In the end it was Movistar – who have so often underwhelmed at Grand Tours in the last decade – who deployed their pieces with the shrewdest strategy. And I’m not sure Vincenzo Nibali was prepared for this particular outcome.

Dumoulin has placed in the top five of every stage race he has finished since February of last year. Roglic has packed even more top five finishes into a streak stretching back to last year’s Tirreno-Adriatico (where he crashed). Yates is less consistent but can boast stage wins at Paris-Nice (twice), Catalunya, Andalucía and the Tour of Poland in the last eighteen months.

Then there’s Nibali. Just third at the Tour of the Alps, fifteenth at Tirreno, and without a stage win outside the Grand Tours since the 2017 Tour of Croatia. It should come as no surprise that Nibali is the peloton’s premium “peaker” but it remains one of the main reasons for his aura. Watching Nibali peak at the most pivotal moments is a thing of beauty. He doesn’t care for the majority of races he enters. He doesn’t attack without reason. He’s not a shark, he’s a postman! And at the Grand Tours he always delivers.

And yet, at this year’s Giro d’Italia what Nibali delivered wasn’t quite good enough. But maybe it should have been. Maybe there were wrong decisions. And maybe this was down to the fact that Richard Carapaz should never have been his chief rival for the Maglia Rosa.

Nibali lost less than 90 seconds to Roglic over the races three time trials. In those same time trials, he defused the threat of star climbers Lopez and Mikel Landa. He responded to moves far better than the faltering Yates. And, all the while, Carapaz was preparing a heist with an incredibly tidy performance. Nibali focussed on the obvious threats; and Carapaz wasn’t on his list.

* _SOURCE DATA_:
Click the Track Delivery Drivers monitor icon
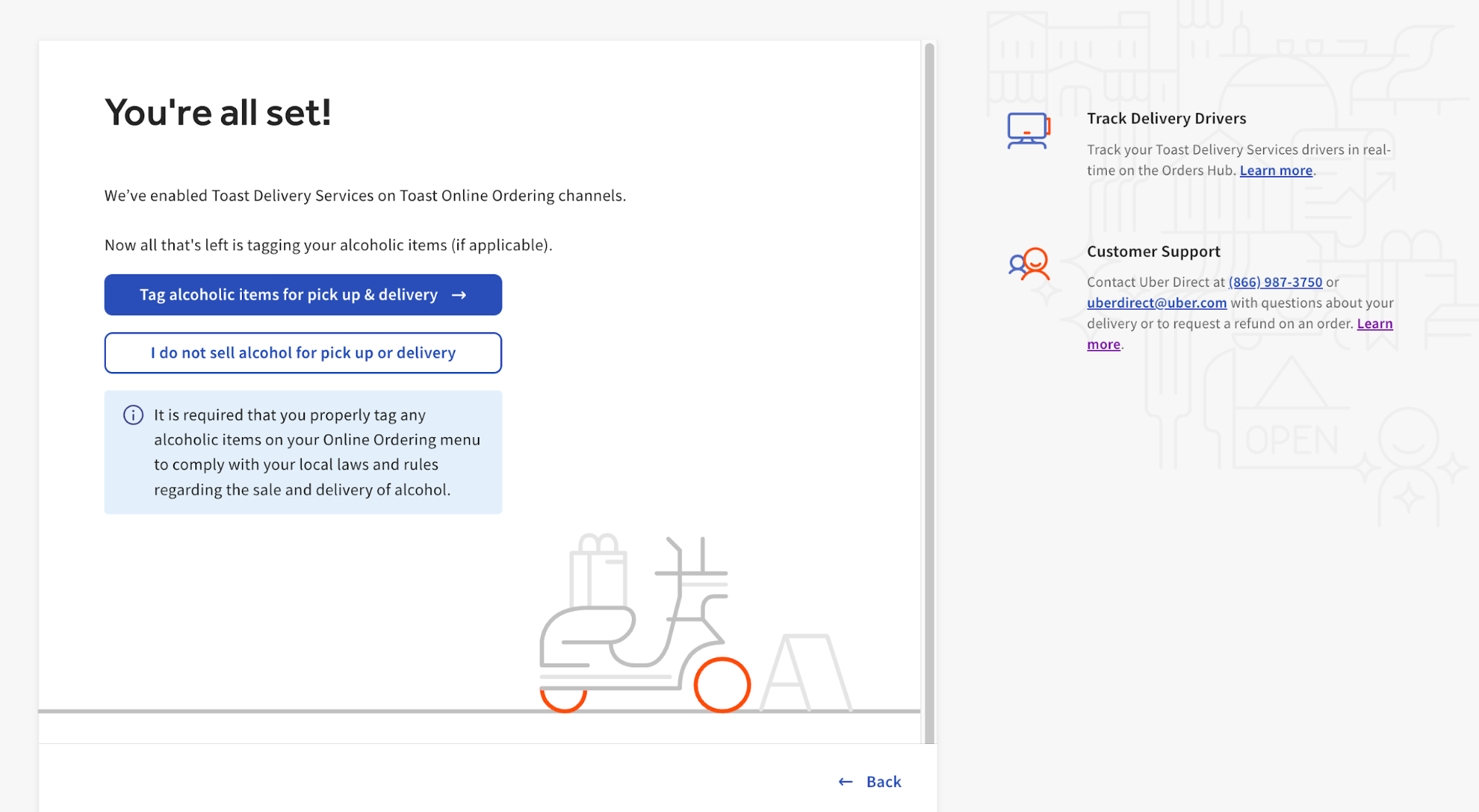Image resolution: width=1479 pixels, height=812 pixels. (1028, 130)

* _THE PROBLEM_: Write out, word for word, the stretch of the Giro d'Italia piece that begins with the words "Dumoulin has placed" and ends with "last eighteen months.". The listing is separate material and has nothing to do with the Giro d'Italia piece.

* _SOLUTION FOR THIS TASK_:
Dumoulin has placed in the top five of every stage race he has finished since February of last year. Roglic has packed even more top five finishes into a streak stretching back to last year’s Tirreno-Adriatico (where he crashed). Yates is less consistent but can boast stage wins at Paris-Nice (twice), Catalunya, Andalucía and the Tour of Poland in the last eighteen months.